Is Hawkeye’s Whole Family Dusted in AVENGERS: ENDGAME?

Avengers: Infinity War was the largest-ever gathering of Marvel superheroes, but there were still a few notable absences.

Paul Rudd’s Ant-Man was getting stuck in a Quantum Realm off-screen, while Jeremy Renner’s Hawkeye was on house arrest at his farmhouse with wife Laura and their three children. The first trailer for the follow-up film, Avengers: Endgame, sees the return of both Ant-Man and Hawkeye. But while the former is his usual goofy self, the latter looks irrevocably changed and has assumed a new identity.

Marvel Comics fans may recognize Hawkeye’s new persona: He’s transformed into Ronin, the alter ego he took on after dying in the comics. In that story, the new identity was a way of protecting himself after his resurrection. But in Endgame, Ronin appears to have a darker origin. As Captain America says in a voiceover, “We lost, all of us. We lost friends. We lost family. We lost part of ourselves.”

Those words play over a shot of Clint Barton as Ronin, with a new suit and a new Samurai-like weapon. He has taken someone down in the streets of what looks like Tokyo, and turns to face Scarlett Johansson’s Black Widow, who has tracked him down (maybe to recruit him for whatever mission she and Steve are planning). The two friends share a pained look. She appears frightened at what he’s become, while his expression is one of sadness, possibly grief. If the Avengers lost family, as Steve implied, does this mean Clint’s wife and children turned to dust when Thanos snapped his finger and eliminated half of the world’s population?

That seems like the likeliest answer, and sets us up for an even darker sequel than we might have expected (and we already thought it looked bleak). It also leads us to wonder what happened to Clint between the snap and the present. In the comics, he isn’t the first person to wear the Ronin gear. That was Maya Lopez, a deaf Avenger, who first appeared as the character to investigate the Silver Samurai in Wakanda. Clint’s Ronin appearance appears less altruistic. Slain bodies are all around him when Black Widow tracks him down, and his absence from the core Avengers shows that he’s working on his own, under mysterious terms.

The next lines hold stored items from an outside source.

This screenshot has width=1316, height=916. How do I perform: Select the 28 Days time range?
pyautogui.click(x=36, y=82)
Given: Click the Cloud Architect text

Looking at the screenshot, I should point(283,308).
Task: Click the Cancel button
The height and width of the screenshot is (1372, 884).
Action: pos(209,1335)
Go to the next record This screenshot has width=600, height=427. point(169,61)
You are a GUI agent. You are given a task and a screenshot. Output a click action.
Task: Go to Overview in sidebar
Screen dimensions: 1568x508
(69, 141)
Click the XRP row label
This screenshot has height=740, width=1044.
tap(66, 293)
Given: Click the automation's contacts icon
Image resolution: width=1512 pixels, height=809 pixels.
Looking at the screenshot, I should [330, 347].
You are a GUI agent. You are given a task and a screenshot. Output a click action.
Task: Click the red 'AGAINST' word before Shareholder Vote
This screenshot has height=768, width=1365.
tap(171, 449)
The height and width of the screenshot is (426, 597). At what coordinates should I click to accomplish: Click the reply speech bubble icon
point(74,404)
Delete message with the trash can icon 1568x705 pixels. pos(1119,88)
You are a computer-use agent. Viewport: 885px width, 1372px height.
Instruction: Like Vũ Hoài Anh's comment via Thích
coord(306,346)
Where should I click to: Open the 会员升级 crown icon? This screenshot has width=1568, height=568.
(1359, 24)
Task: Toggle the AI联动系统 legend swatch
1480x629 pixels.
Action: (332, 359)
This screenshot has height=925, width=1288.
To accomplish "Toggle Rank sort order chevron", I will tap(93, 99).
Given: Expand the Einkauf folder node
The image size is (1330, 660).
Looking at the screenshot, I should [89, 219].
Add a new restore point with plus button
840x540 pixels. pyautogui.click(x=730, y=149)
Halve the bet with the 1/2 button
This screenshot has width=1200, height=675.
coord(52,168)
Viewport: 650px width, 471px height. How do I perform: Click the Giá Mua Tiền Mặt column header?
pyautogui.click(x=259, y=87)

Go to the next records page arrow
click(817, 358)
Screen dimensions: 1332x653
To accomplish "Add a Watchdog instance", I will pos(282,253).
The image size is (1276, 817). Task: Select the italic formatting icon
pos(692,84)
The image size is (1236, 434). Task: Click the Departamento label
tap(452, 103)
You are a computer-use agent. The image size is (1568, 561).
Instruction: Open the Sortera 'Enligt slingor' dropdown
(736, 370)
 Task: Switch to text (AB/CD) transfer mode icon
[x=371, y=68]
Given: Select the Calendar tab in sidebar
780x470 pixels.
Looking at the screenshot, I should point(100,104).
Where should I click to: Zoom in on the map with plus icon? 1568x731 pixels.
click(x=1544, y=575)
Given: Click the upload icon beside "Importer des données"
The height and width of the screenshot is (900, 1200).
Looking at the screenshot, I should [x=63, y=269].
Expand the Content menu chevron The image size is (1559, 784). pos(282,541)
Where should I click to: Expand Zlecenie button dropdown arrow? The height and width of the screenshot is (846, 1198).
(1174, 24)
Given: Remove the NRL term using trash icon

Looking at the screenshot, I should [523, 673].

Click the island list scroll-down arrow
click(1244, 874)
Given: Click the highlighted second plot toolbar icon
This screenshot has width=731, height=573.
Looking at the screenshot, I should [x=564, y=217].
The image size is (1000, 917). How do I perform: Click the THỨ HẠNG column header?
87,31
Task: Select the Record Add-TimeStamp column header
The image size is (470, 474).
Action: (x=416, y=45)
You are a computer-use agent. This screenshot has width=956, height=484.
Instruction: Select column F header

Hawkeye hasn’t had much of the spotlight in other MCU films. He’s been on the sidelines, but his story’s never been pushed under the microscope like Tony’s or Steve’s. Will Clint’s path in Endgame be the standalone movie we’ll never get otherwise?We’re not sure just yet how Hawkeye got to Japan or who he’s working for–or if he’s working for anyone other than himself–but Clint’s transition is one of the things we’re most excited to see played out when Avengers: Endgame hits theaters April 26, 2019.